Judge to Salazar: No Drilling Moratorium For You
A federal judge in Louisiana this morning enjoined the administration’s six-month moratorium on deep-water drilling, ruling that it is likely to be found “arbitrary and capricious.”
The decision is shocking at first blush. How, in the shadow of the ongoing catastrophe in the Gulf, could a judge conclude the administration doesn’t have the right to protect public health and safety by imposing a moratorium on deep-water drilling?
The judge in question, a Reagan appointee named Martin Feldman, seems like a piece of work. Mother Jones’ Kate Sheppard points out that in his latest financial disclosure, Feldman indicated that he owned a diverse portfolio of drilling industry stock — including shares of Transocean and Halliburton.
But the logic of ruling itself can’t easily be dismissed. It goes to town on Interior and Secretary Ken Salazar for the sloppy analysis underlying the administration’s six-month suspension.
The judge notes that the administration contradicts itself on the most basic parameter: What is deep-water drilling? The moratorium was imposed in the wake of a 30-day safety report Salazar produced at Obama’s instruction. That report defines deep water as anything over 1,000 feet.
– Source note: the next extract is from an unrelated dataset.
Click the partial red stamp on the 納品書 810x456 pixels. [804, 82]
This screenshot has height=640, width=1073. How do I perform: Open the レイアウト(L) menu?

But the judge rightly notes that the administration’s six-month moratorium “suddenly defines ‘deep water’ as more than 500 feet.”
The decision to allow drilling at shallower depths, the judge notes, “simply seems driven by political or social agendas.”
In short, Feldman rules, “The Secretary’s determination… does not seem to be fact-specific.” Feldman does not challenge that the administration has the power to suspend drilling, but cites precedent in declaring that Interior “must ‘cogently explain why it has exercised its discretion in a given manner.’ It has not done so.”
The administration says it will immediately appeal the ruling.